So far, we have only talked about non-negative values (i.e., positive and zero). We call this unsigned numbers1.

Representations that allow negative values are called signed numbers. By default, in C, all numbers are signed numbers.

There are several problems with trying to represent negative values. Most commonly, how do we actually try to operate on negative numbers? In particular, we are typically interested in adding two (possibly negative) numbers. If we can do that, then we can do subtraction since:

x - y ≡ x + (-y)

The four most common representations are:

  1. Sign-and-Magnitude
  2. 1s Complement
  3. 2s Complement
  4. Excess

For revision, you may look at the summary instead.

Binary Addition

We will start with a simple concept of binary addition. For now, we will ignore the sign and assume everything is non-negative. Furthermore, we will illustrate binary addition by first showing our usual addition in base 10. Simplifying this further, we can ask ourselves how do we do +1?

Add 1

In base 10, for any digit smaller than 9, it is easy to do +1. We simply change it to the next larger digit. But with 9, there is no next larger digit! We have to change this to the smallest digit 0 and carry the value 1 to the next digit.

Digit +1 Digit +1
0 1 5 6
1 2 6 7
2 3 7 8
3 4 8 9
4 1 9 0 (with carry)

We can illustrate that by trying to add 1 to 499.

Decimal Addition

Since the carry may exceed the number of digits currently available in a number, we may have to put the carry as part of the answer. Think of it like instead of having a number 99, we have a number 099.

Decimal Addition

You can try playing around with this. Press +1 to see how it works.

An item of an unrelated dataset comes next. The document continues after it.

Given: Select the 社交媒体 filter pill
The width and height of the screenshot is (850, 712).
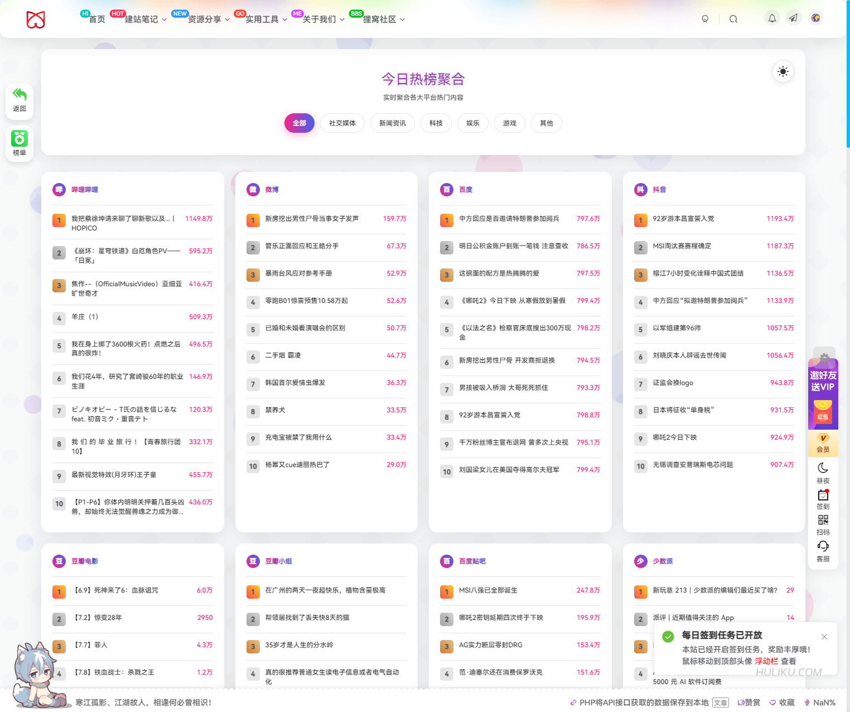Looking at the screenshot, I should [x=342, y=123].
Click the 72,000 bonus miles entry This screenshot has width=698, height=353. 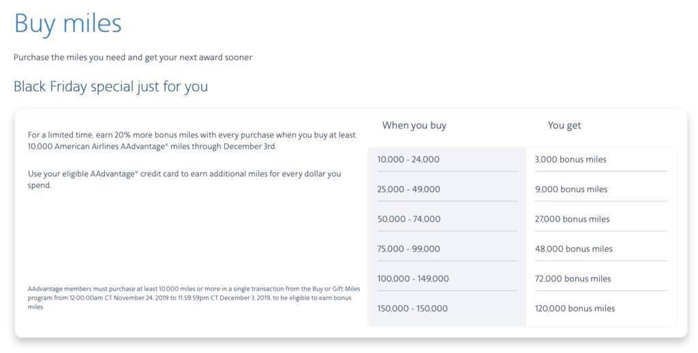coord(573,279)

What is special the base 10 is that there are 10 symbols 0-9. In binary, there are only 2 symbols 0 and 1. So, if we try to add 1 to 1, we cannot put the symbol 2. Instead, the behaviour is similar to adding 1 to 9. We put 0 and carry the value 1 to the next digit.

Binary Addition

Again, you can try playing around with this. Press +1 to see how it works.

Another way to do this in a more uniform way is to start with a carry of 0.

Addition

Now we are ready to perform an addition. Simplistically, adding two numbers A + B is really just doing +1 to A as many times as the value of B2. That is easy if B is small, but can be tedious if B is extremely large.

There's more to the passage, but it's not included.